Daniel Berulis, the whistleblower behind the NLRB complaint, told NPR he “can’t attest to what their end goal was or what they’re doing with the data” in the alleged access of agency systems.

“But I can tell you that the bits of the puzzle that I can quantify are scary,” he added. “This is a very bad picture we’re looking at.”

Berulis wrote in the complaint that colleagues told him DOGE staffers requested tenant-owner-level accounts on the agency’s computer systems, granting unrestricted permissions to view, copy and modify sensitive data. Agency IT staff were allegedly directed not to interfere, enabling DOGE employees to disable security controls designed to block unauthorized or unsecured mobile devices from accessing the systems.

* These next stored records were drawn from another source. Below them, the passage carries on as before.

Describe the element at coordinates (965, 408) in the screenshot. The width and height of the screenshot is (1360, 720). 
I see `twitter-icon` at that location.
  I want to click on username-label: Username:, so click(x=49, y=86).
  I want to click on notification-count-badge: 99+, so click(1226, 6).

Berulis also says he received a “threatening note” taped to his door that featured photos of him walking his dog that apparently had been taken by a drone.

Reports of DOGE staffers bypassing security protocols at multiple federal agencies have raised alarms among security analysts and current officials including Berulis who have begun detailing those incidents in complaints and court filings nationwide. David Ambrose, acting CISO at the Bureau of the Fiscal Service and a 19-year career civil servant, wrote in sworn testimony that a DOGE staffer sent an unencrypted database with personally identifiable information to two senior Trump administration officials (see: US DOGE Staffer Sent Unencrypted Treasury Data Over Email
).

According to Berulis’ complaint, the Russia-based IP address began attempting to log into NLRB’s systems minutes after DOGE gained access. He also said he tracked sensitive data leaving NLRB’s “nucleus,” a case management system within the agency’s computer system.

National Labor Relations Board is actively investigating several cases involving Musk’s companies, and Musk’s SpaceX has filed a lawsuit accusing the agency of overreach and challenging its constitutional authority. Musk, now a special adviser to the president, has pledged to recuse himself from related matters, but there’s no evidence he’s actually done so in cases involving his businesses or DOGE.